The briefing was chaired by the Malaria Consortium, the world’s leading not-for-profit in the ongoing struggle with malaria. Some interesting facts:

The worst place in the world for malaria today is Nigeria. Out of 250 million malaria cases world wide probably 50 million of them are in Nigeria. In fact Nigeria is not quite the worst place on a per capita basis, but it is very bad and it’s got a huge population (150 million). Nine out of 10 of the worst countries on a per capita basis – places where 350 to 450 out of every 1000 people have malaria – are in Africa. The one non-African country is East Timor which comes in at number two.

Nigeria has the worst annual death toll from malaria, it’s mainly young children. The annual death tolls in the worst five countries, all in Africa, are:

Nigeria                                                    220,000
Democratic Republic of Congo                94,000
Uganda                                                    43,000
Ethiopia                                                    40,000
Tanzania                                                  38,000

Three countries in Africa have made major efforts to fight malaria in recent years and as a result reduced the malaria death rate by more than 50% – Ethiopia, Eritrea and Rwanda. Which still leaves Ethiopia as a place with a big malaria problem.
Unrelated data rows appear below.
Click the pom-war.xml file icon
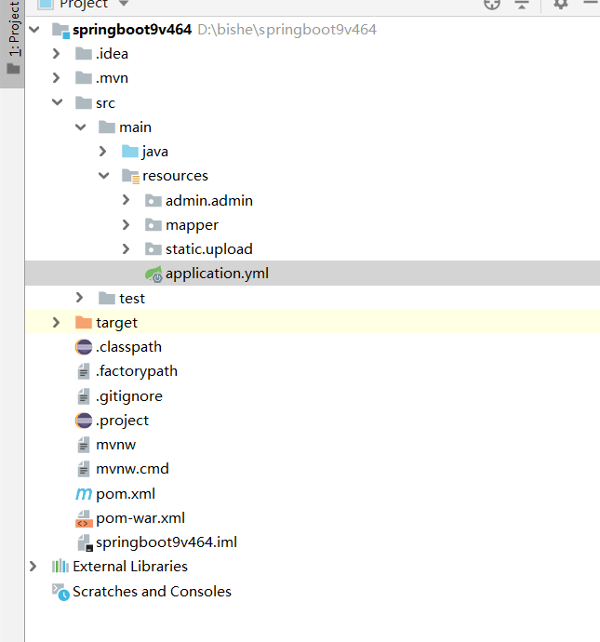The width and height of the screenshot is (600, 642). point(84,518)
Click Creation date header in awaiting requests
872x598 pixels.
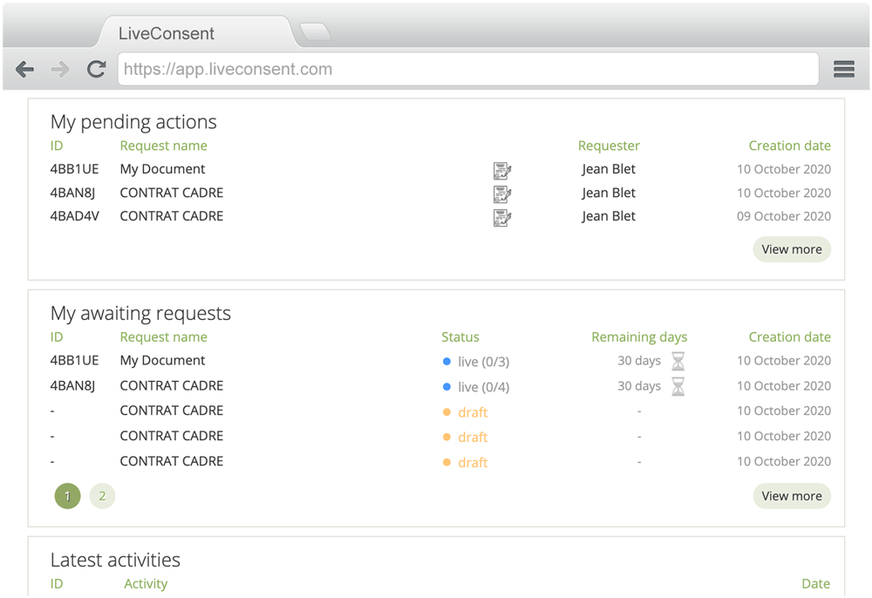789,337
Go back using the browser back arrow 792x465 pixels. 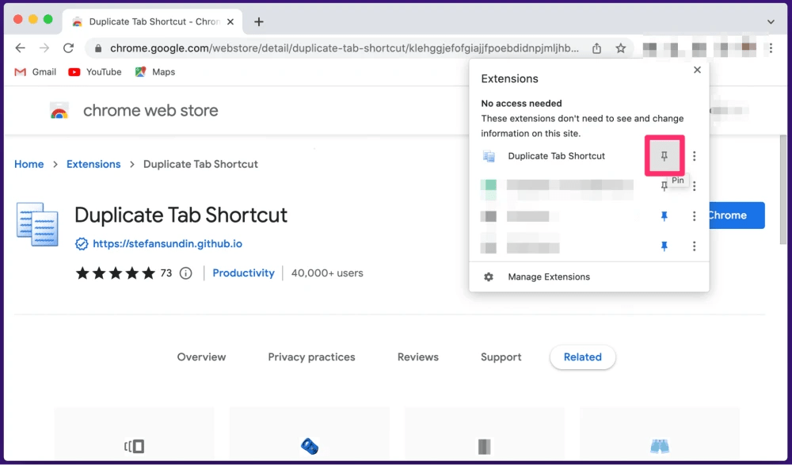coord(20,48)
Resistance to the latest anti-malarials always seems to develop first along the Cambodian-Thai border. Every wave of resistance has kicked off there – first of all to chloroquine drugs in the 1960s, then to sulfadoxine/pyramethamine in the 1970s, to mefloquine in the 1980s and there is concern that resistance to Artimisinin – the current wonder drug as ACT (Artimisinin Combination Therapy) – may also be developing there. It’s a case of lots of malaria, lots of people taking anti-malarials and lots of those people not taking them properly – either not completing courses or taking inferior versions of the drugs.